2. Heat 1 tablespoon oil in 12-inch nonstick skillet over medium heat until shimmering. Add onions and cook until softened and lightly browned, 8 to 10 minutes. Stir in garlic, oregano, and pepper flakes and cook until fragrant, about 30 seconds. Transfer half of onion mixture to bowl and set aside.

3. Process remaining onion mixture, boiled cashews, 1/4 cup basil, egg, and 1 1/2 teaspoons salt in food processor to fine paste, about 1 minute, scraping down sides of bowl as needed; transfer to large bowl. Add ground beef and knead with your hands until well combined. Pinch off and roll mixture into 1 1/2-inch meatballs (you should have 12 meatballs).

4. Process tomatoes in clean, dry workbowl until smooth, about 30 seconds. Heat 1 tablespoon oil in now-empty skillet over medium heat until just smoking. Brown meatballs on all sides, about 10 minutes; transfer to plate.
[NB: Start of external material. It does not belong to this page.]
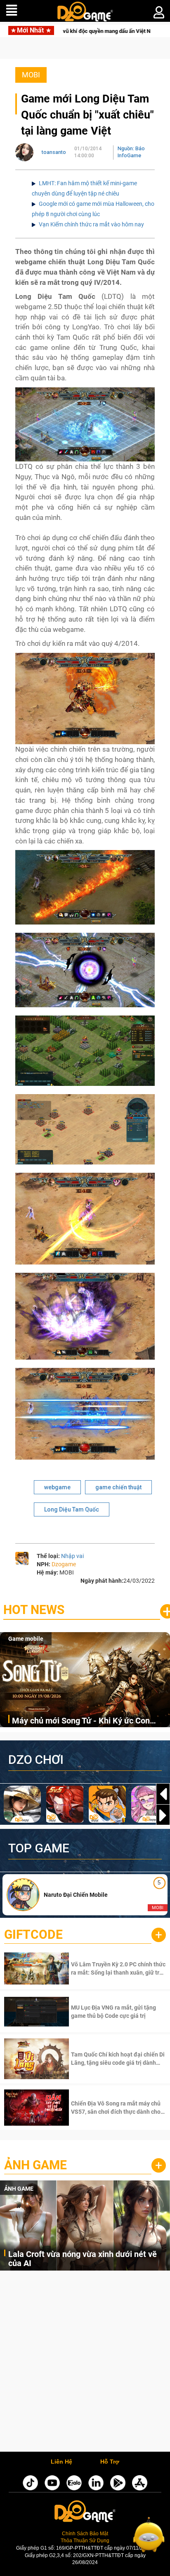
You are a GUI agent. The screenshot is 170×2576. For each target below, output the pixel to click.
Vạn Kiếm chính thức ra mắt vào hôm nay (91, 224)
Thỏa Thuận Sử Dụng (85, 2540)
5. Add reserved onion mixture and tomato paste to fat left in skillet and cook over medium heat until tomato paste begins to brown, about 1 minute. Stir in processed tomatoes, bring to simmer, and cook until sauce is thickened, about 20 minutes.

6. Return browned meatballs and any accumulated juices to skillet. Reduce heat to medium-low, cover, and simmer gently until meatballs are cooked through, about 10 minutes. Adjust sauce consistency with hot water as needed. Stir in remaining 2 tablespoons basil and season with salt and pepper to taste. (Sauce and meatballs can be refrigerated for up to 3 days or frozen for up to 1 month; gently reheat before serving.)

7. Meanwhile, adjust oven rack to middle position and heat oven to 375 degrees. Using spiralizer, cut zucchini into 1/8-inch-thick noodles, then cut noodles into 12-inch lengths. Toss zucchini with 1 teaspoon salt, 1/2 teaspoon pepper, and remaining 1 tablespoon oil on rimmed baking sheet and roast until tender, 20 to 25 minutes. Transfer zucchini to colander and shake to remove any excess liquid. Transfer zucchini to large serving bowl, add several spoonfuls of sauce (without meatballs), and gently toss to combine. Serve zucchini with remaining sauce and meatballs.

Notes

Stephenie: The meatballs are amazing. So good! The sauce is good, especially with fresh summer tomatoes. You can also use canned tomatoes if they aren't in season. You can buy zucchini at the grocery store that is already spiraled. If you do, dry the veggies well before cooking. Or, you can use a vegetable peeler and make veggie "fettuccini".

NOTE FROM THE TEST KITCHEN If possible, use smaller, in-season zucchini, which have thinner skins and less seeds. This recipe calls for a 12-inch nonstick skillet; however, a well-seasoned cast-iron skillet can be used instead.